B. Duty to Advise of Risk
13.7 In principle, a party who is at risk should be told. However, we are inclined to think that it would be undesirable for the law to lay down inflexible requirements to this effect. The decisions that would have to be made are peculiarly and essentially for the medical profession, and must carry the discretionary power to determine what to say, when to say it, and even whether to say it. Every case will be governed by its own facts. The desirable role of the law, in our view, Would be to provide no more than a general requirement to keep enough records and acquire enough information to enable the clinic to act, if circumstances require it, in the health interests of the parties. The law could also impose upon AID clinics and practitioners a duty to have regard to the health of semen donors and AID children because these parties to AID will not always be their patients as recipients will be. In view of the advice referred to earlier in this Chapter it seems that the destruction of identifying records as envisaged in paragraphs 12.30 and 12.32(9) could be justified without contradicting the propositions in this present paragraph.
IV. ISSUES FOR REFORM
13.8 The following issues for reform relate to persons and organisations who create or hold records relating to the parties of AID:
(1) Should a person or Organisation who holds such records be placed under a statutory obligation to supply unilaterally, information that is acquired that suggests that a person’s health is at risk? If such an obligation is created, should it apply to existing records (ie. Be retrospective)?
(2) Accepting that disease can be inherited through sperm, is it possible or likely that a disease or condition could be inherited by an AID child through donor sperm which would not be revealed or suggested by a normal medical history of the donor?
(3) Are there other persons in addition to the AID child (for example the donor and other children or future children of the donor) whose health interests would be served by receipt of information of the kind described in (1) above?
(4) If the likelihood described in (2) above is low, should records nevertheless be created and kept so that appropriate communications may be made to persons whose health interests require it? (In considering this question, it is relevant to bear in mind that the existence of records offers the only practicable means of enabling communication in the future).

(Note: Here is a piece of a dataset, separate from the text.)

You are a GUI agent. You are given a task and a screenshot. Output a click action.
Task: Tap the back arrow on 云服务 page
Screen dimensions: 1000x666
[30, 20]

(5) In a case of the kind envisaged in (2) above, should the person at risk be told?
(6) If so, should a statutory duty be placed upon the record keeper to pass on the information?
(7) Would the destruction of identifying records about semen donors as envisaged in paragraphs 12.30 and 12.32(9) raise special difficulties in the resolution of these issues?
Footnotes
1. D.N. Joyce, “Artificial Insemination by donor” (1979) 13(5) International Planned Parenthood Foundation (IPPF) Medical Bulletin 2: J. Leeton and J. Backwel, “A priminary psychosocial follow-up of parents and their children conceived by artificial insemination by donor” (1982) 1 Clinical Reproduction and Fertility 307, at p.309; R.J. Pepperell et al. (eds.), The Infertile Couple (1980) p.199; and C. Woodetal. (eds.). Artificial Insemination by Donor (1980), pp.77-78.
2. See D.N. Joyce, note 1 above, p.1.
3. Letter to a member of the Advisory Committee on Human Artificial Insemination, from Dr. G. Turner dated 12 August 1983.